Smog is a concern for all big cities, with some being plagued with it on a continual basis, both decreasing the quality of life for residents and posing a health risk. Dutch designer Daan Roosegaarde has decided to tackle this program and designed an "electronic vacuum cleaner" that eliminates the pollution. Presently, the designer is in talks with Beijing government to have the technology installed in a city park.
Interestingly enough, the technology creates "holes" of breathable air, and works via copepr coils that are buried. These coils generate an electrostatic field that pulls in the smog, leaving clean air above it. The designer says that the holes measure in between 50 and 60 meters, and that "you can see the sun again." The technology essentially purifies the air in limited areas.
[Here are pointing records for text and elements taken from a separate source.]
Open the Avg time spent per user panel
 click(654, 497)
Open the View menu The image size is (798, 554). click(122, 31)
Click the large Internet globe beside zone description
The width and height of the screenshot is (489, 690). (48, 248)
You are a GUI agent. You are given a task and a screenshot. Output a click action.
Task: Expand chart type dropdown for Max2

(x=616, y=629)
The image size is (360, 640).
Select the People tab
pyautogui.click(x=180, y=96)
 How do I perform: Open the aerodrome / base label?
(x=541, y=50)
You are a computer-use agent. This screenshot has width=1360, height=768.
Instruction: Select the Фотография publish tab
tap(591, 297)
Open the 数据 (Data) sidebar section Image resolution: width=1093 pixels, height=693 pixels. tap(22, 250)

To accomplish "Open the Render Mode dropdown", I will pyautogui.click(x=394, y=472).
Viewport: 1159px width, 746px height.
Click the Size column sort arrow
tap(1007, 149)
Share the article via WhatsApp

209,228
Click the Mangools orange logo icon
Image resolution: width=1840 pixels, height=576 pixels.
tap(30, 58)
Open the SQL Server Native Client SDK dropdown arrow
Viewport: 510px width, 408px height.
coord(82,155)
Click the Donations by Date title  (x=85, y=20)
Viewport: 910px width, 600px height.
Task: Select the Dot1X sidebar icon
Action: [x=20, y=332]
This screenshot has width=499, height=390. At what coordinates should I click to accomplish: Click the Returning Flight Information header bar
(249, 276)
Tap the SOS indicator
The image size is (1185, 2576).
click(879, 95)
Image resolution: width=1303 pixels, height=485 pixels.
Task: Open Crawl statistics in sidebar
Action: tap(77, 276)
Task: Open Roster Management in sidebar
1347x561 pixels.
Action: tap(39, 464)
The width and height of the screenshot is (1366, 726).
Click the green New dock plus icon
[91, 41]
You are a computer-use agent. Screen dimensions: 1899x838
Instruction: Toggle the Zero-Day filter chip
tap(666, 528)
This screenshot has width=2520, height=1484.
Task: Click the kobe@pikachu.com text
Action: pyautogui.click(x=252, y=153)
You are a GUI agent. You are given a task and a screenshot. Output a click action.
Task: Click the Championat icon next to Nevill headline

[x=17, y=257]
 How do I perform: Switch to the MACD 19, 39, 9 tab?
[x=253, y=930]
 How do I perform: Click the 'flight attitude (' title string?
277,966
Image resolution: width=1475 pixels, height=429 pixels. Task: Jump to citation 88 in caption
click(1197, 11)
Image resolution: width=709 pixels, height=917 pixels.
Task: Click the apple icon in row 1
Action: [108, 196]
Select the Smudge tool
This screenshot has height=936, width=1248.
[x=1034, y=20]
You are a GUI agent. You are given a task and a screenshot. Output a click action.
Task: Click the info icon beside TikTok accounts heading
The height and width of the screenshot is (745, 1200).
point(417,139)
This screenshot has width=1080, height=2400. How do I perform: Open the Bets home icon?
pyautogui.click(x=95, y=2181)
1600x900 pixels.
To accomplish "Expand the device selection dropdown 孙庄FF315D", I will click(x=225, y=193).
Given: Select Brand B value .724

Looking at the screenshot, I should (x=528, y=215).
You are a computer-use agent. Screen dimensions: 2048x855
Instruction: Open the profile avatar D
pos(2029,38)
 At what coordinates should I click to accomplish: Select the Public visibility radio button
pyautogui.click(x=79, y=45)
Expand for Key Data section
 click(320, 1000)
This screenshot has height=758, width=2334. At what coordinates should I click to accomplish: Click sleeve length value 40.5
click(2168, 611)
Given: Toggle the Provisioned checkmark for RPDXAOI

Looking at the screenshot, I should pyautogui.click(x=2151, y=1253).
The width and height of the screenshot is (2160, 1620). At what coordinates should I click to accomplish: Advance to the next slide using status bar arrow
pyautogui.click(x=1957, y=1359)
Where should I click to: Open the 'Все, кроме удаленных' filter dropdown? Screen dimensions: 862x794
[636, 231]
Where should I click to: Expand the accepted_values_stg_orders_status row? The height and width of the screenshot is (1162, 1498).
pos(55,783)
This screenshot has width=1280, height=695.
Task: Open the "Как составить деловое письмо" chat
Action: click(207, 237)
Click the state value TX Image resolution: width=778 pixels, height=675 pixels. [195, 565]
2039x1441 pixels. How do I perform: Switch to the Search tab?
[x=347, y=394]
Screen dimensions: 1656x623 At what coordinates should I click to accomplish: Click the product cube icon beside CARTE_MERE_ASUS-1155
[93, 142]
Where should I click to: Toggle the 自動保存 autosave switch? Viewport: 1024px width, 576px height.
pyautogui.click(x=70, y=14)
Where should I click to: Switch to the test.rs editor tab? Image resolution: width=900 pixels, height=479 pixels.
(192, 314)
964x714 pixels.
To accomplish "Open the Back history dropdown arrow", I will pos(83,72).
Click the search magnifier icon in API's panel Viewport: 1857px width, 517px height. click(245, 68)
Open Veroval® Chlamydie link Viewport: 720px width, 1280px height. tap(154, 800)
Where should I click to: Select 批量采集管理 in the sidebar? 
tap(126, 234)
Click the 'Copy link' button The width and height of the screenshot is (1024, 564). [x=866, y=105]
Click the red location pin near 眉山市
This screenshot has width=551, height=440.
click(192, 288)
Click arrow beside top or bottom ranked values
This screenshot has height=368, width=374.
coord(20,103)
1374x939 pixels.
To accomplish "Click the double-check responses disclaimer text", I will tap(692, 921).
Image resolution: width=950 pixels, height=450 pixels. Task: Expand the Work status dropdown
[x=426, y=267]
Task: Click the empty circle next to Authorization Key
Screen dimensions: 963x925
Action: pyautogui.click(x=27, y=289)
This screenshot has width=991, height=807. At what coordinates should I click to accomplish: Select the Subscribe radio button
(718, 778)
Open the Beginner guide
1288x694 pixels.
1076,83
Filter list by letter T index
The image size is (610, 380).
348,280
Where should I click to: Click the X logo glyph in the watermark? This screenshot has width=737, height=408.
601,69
A prototype of the technology was created in conjunction with the University of Delft, and with it the workers were able to generate a 1-meter smog-free hole in a 5 x 5 meter room. The idea is that this technology will be deployed on a grander level in larger public spaces to cause the same effect. The coils, says the designer, are safe and buried within the ground, and the smog particles can basically be collected and processed.
Said Roosegaarde in an interview: "It's a similar principle to if you have a statically charged balloon that attracts your hair. If you apply that to smog, to create fields of static electricity of ions, which literally attract or magnetise the smog so it drops down so you can clean it, like an electronic vacuum cleaner." He got the idea while staying in a hotel in Beijing.